Extracted information:
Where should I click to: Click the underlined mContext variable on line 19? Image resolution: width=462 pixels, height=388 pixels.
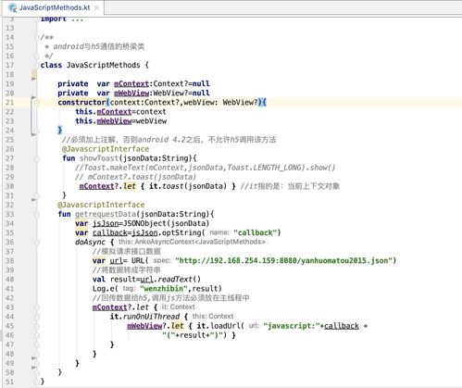tap(131, 84)
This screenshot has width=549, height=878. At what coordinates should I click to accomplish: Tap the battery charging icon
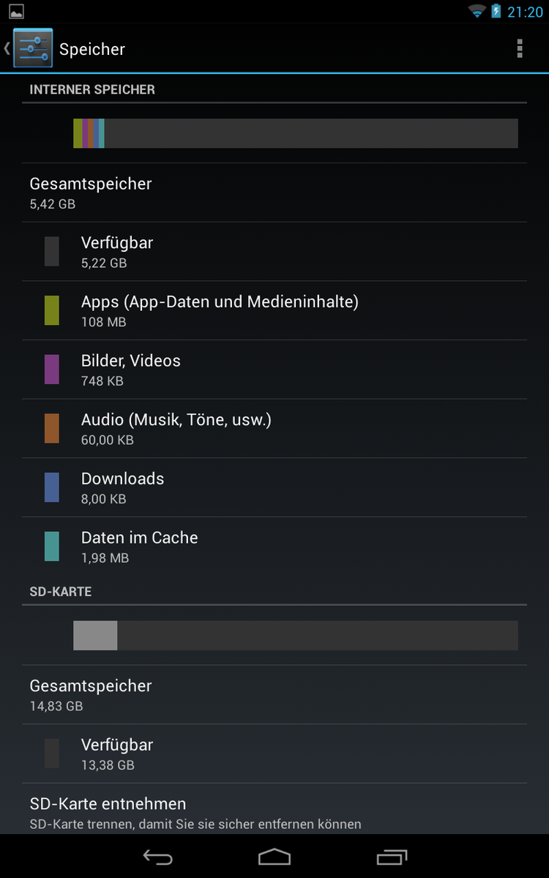tap(496, 11)
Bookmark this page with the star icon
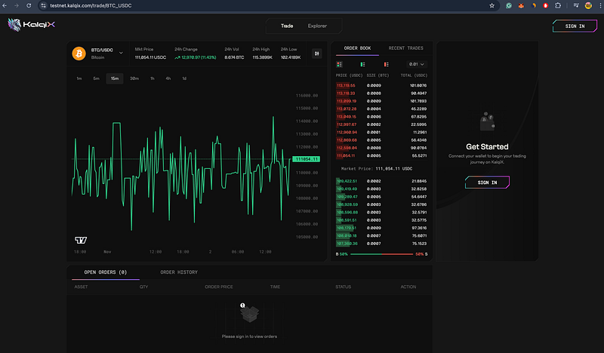The height and width of the screenshot is (353, 604). [492, 5]
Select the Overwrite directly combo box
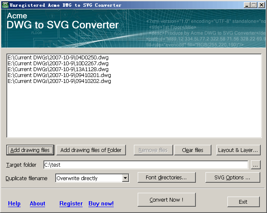The width and height of the screenshot is (267, 213). pyautogui.click(x=88, y=178)
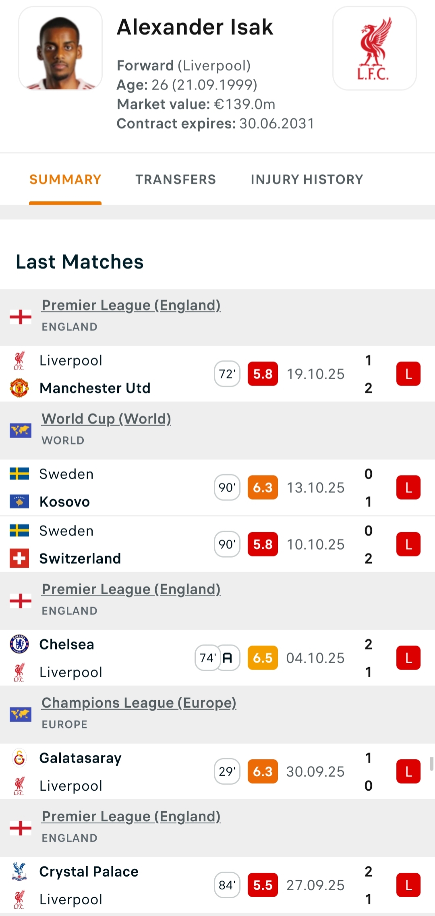Open the World Cup (World) link

106,419
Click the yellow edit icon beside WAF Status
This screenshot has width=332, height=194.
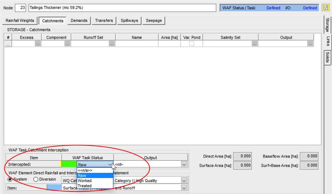pyautogui.click(x=325, y=8)
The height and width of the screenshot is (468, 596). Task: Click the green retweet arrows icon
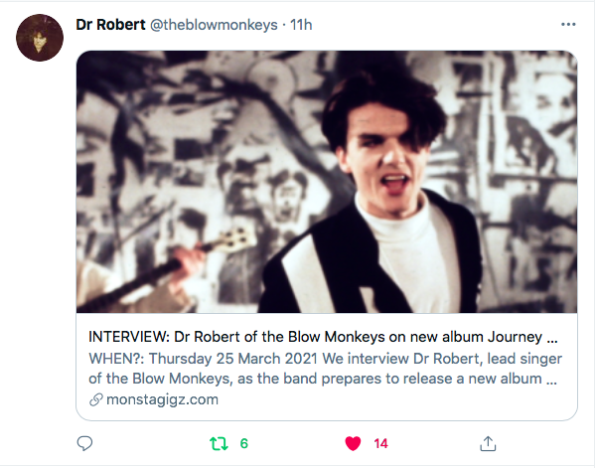tap(219, 443)
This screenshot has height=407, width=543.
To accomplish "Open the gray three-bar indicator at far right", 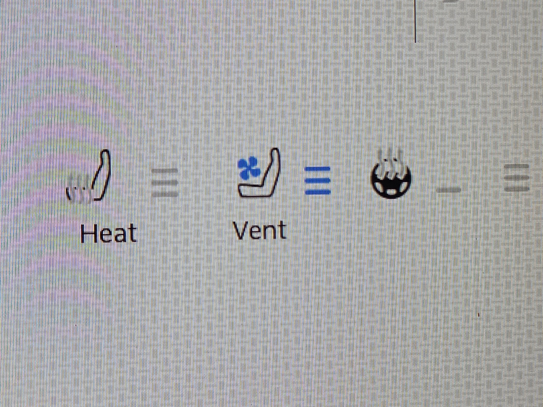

Action item:
Lines from the one containing "Bookmark this page with the star icon" through the final line of the entries above are to be retyped exactly, with every picture left out.

Answer for the task:
Bookmark this page with the star icon
The height and width of the screenshot is (353, 604). [492, 5]
Select the Overwrite directly combo box
The width and height of the screenshot is (267, 213). pyautogui.click(x=88, y=178)
Open the World Cup (World) link

106,419
Click the yellow edit icon beside WAF Status
This screenshot has width=332, height=194.
pyautogui.click(x=325, y=8)
The height and width of the screenshot is (468, 596). Task: Click the green retweet arrows icon
tap(219, 443)
This screenshot has height=407, width=543.
To accomplish "Open the gray three-bar indicator at far right", 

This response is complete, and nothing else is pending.